Exercise details ▸
Continue the forum thread below on counting duplicate numbers in a C++ array, beginning directly after its final line.

##### Passage to read #####

Why here Duplicate is coming 14 , because only 7 Duplicate numbers are there

Question

#include<iostream>

using namespace std;

int main()

{

    int arr[] = {1,2,3,4,4,5,6,6,7,7,8,8,9,9,10,11,11,12,12,13};

    int length  = sizeof(arr)/sizeof(arr[0]);       //Length is total number of element present in Array

    int Duplicate = 0 ;

    for(int i = 0 ; i<length-1 ; i++)

    {

        if(arr[i]==arr[i+1])

        {

            for(int k = i; k<length-1 ; k++)       //This is loop is for shifting by one

            {

                arr[k] = arr[k+1];

            }

             Duplicate++;         //Here if arr[i]==arr[i+1] then value of duplicate integer increase by one

        }

    }

    cout<<Duplicate<<endl;           //Printing number of Duplicate present in Array.

    for(int i = 0 ; i<length-Duplicate ; i++)             //It will printing New Array after Removal of Duplicate element from Array

    {

        cout<<arr[i]<<" ";

    }

    return 0 ;

}

Answer 1

This is because the code

for (int k = i; k < length - 1; k++)

##### Record excerpts #####

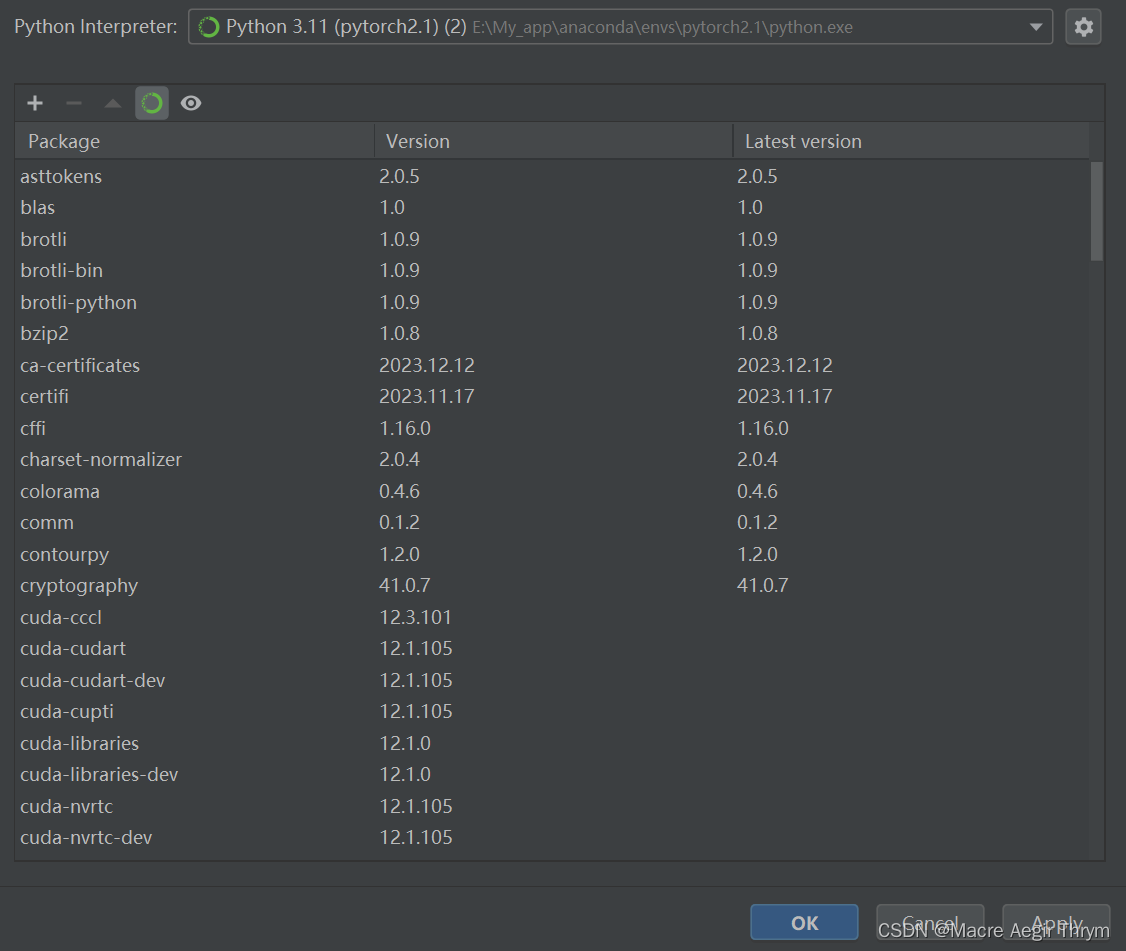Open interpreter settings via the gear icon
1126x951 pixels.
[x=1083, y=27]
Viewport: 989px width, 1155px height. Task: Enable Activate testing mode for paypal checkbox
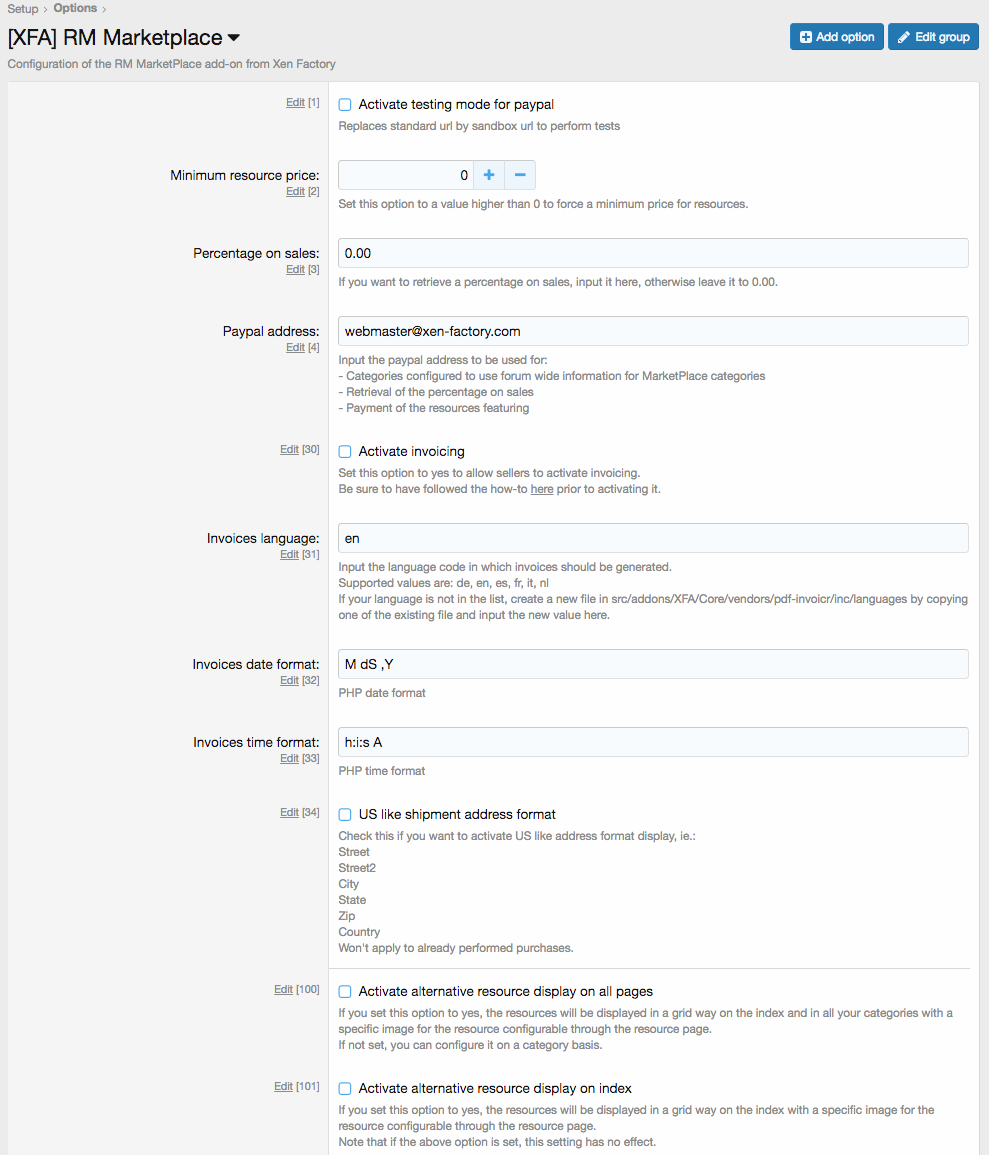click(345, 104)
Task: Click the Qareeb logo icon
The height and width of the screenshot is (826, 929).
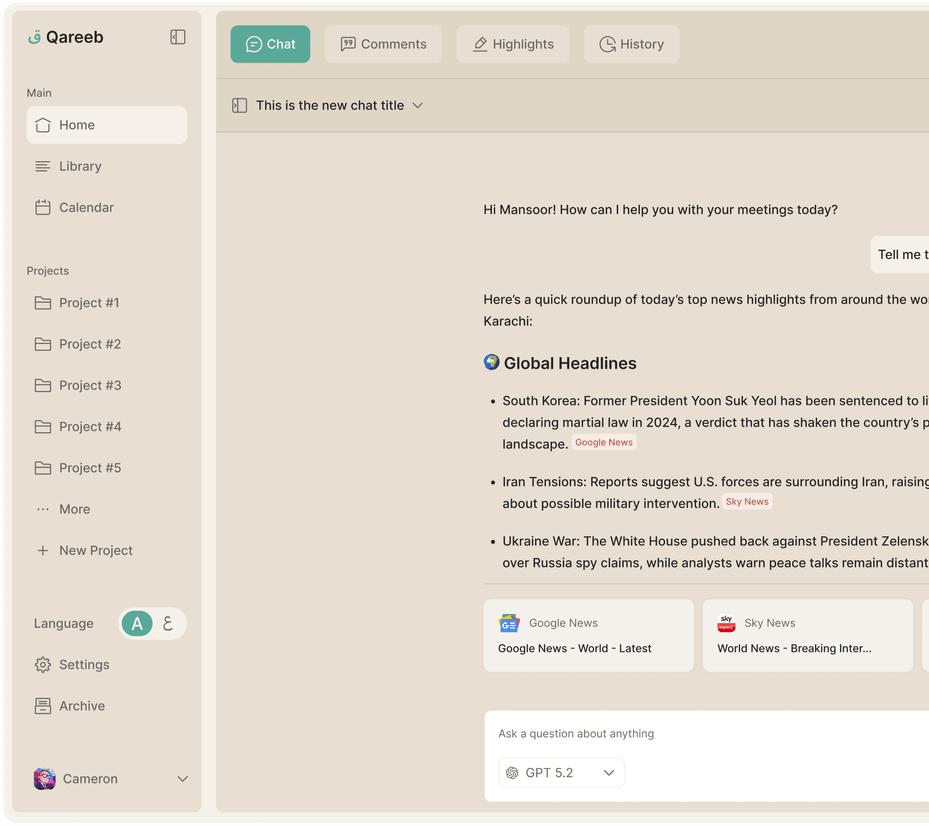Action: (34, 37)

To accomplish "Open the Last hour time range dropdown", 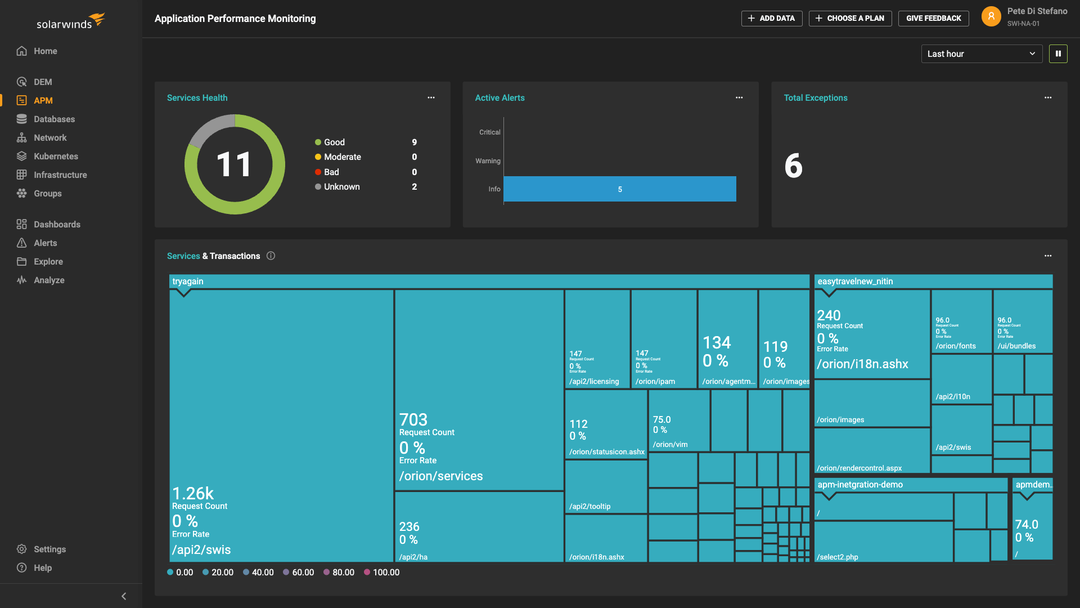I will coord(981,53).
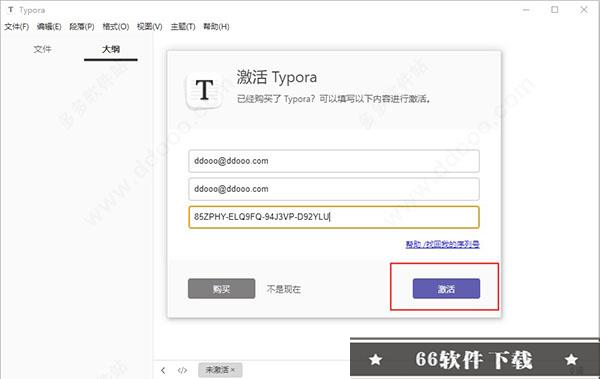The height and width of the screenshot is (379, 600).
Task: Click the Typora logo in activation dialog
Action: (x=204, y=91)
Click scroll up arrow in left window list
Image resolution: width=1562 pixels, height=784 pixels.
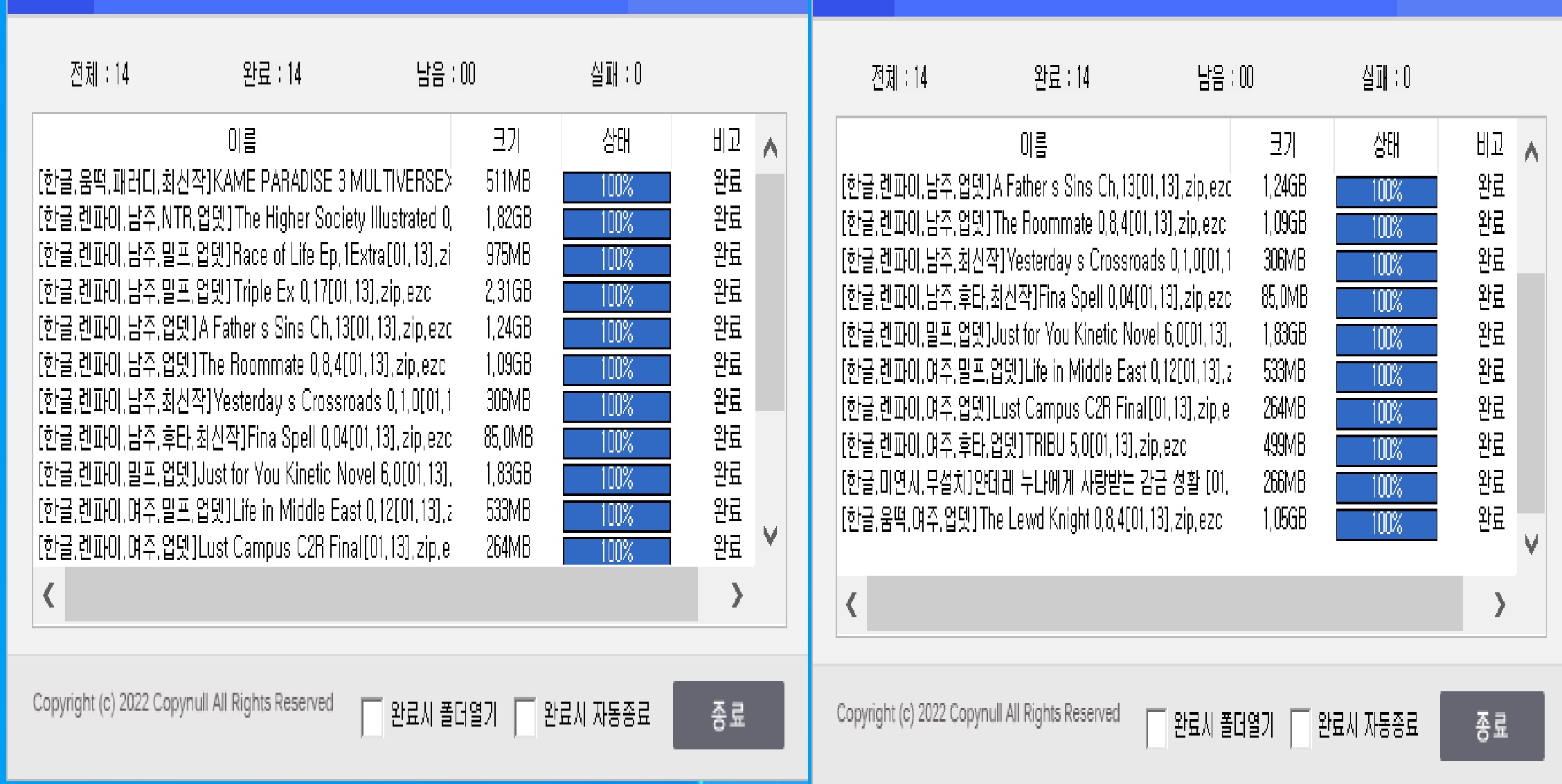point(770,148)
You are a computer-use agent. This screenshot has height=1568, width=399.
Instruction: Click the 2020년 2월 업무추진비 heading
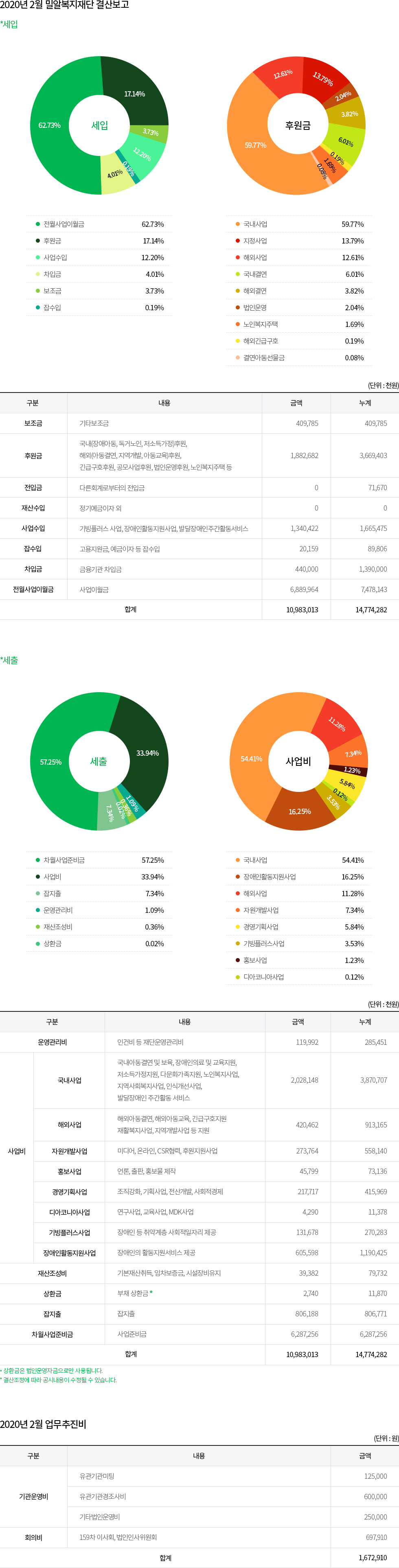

#####

Response ▸
{
    arr[k] = arr[k + 1];
}

If you comment out the above code, then your program prints out 7 not 14.

What is your program supposed to do?

Is it supposed to calculate how many duplicates are after one another (i.e. 123345 has a duplicate -- "33"; but 123435 is not a duplicate -- the two 3s --, because we are only interested in the same numbers next to each other)? If this is the case, why do you need the above loop (that changes the input, so affects how many duplicates are found)?

Could you please specify what your program is supposed to do? Then we can find out how it should be implemented.

Update

Thank you for providing more details. To remove all the duplicates and check how many duplicates were, your code could be modified like this:

#include <iostream>

using namespace std;

int main()
{
    int arr[] = { 1, 2, 3, 4, 4, 5, 6, 6, 7, 7, 8, 8, 9, 9, 10, 11, 11, 12, 12, 13 };
    int length  = sizeof(arr) / sizeof(arr[0]);
    int stopIndex = length - 1;
    int Duplicate = 0;
    for (int i = 0; i < stopIndex; i++)
    {
        if (arr[i] == arr[i + 1])
        {
            for (int k = i + 1; k < stopIndex; k++)
            {
                arr[k] = arr[k + 1];
            }
            stopIndex--;
            Duplicate++;
        }
    }

    cout << "Number of duplicates: " << Duplicate << endl;
    cout << "The array after the removal of duplicates: " << arr[0];
    for (int i = 1; i <= stopIndex; i++)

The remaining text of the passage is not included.